#### [Source extract]

Not only can overlay-tree key/val migration use the usual APIs, but block-execution cases of Insert(..., ...) that create new LeafNodes will have a faster tree Commit(...) performance.

I tested this branch in the replay benchmark and got a similar performance. I inspected why, and it’s because all block executions only have a few new leaves created, so this optimization of batching newly created leaves isn’t exploited that much. Probably when importing “heavier” blocks and being post-byzantium, we could appreciate the difference more. It might still be useful to double-check our current replay benchmark in the reference machine.

Signed-off-by: Ignacio Hagopian <[email protected]>

jsign · 2023-04-26T16:54:41Z

tree.go

-	cfg := GetConfig()

#### [Check your understanding]
(a) In the source extract, condense the paragraph beginning "I tested this branch" into a short bulleted list that keeps its main facts.
(b) Answer these questions from the source extract, one per line:
(i) Which call, when it creates new LeafNodes during block execution, gets faster tree Commit(...) performance?
(ii) In which benchmark was the branch tested?
(iii) Whose name appears on the "Signed-off-by" line?

#### [Data]

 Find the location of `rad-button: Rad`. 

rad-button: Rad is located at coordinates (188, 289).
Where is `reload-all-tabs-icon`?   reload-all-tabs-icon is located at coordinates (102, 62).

#### [Task solutions]
(a)
- Testing the branch in the replay benchmark gave similar performance.
- The cause: block executions create only a few new leaves, so batching newly created leaves gains little.
- The difference would probably show more when importing "heavier" blocks, post-byzantium.
- Double-checking the current replay benchmark on the reference machine may still be useful.

(b)
(i) Insert(..., ...)
(ii) The replay benchmark
(iii) Ignacio Hagopian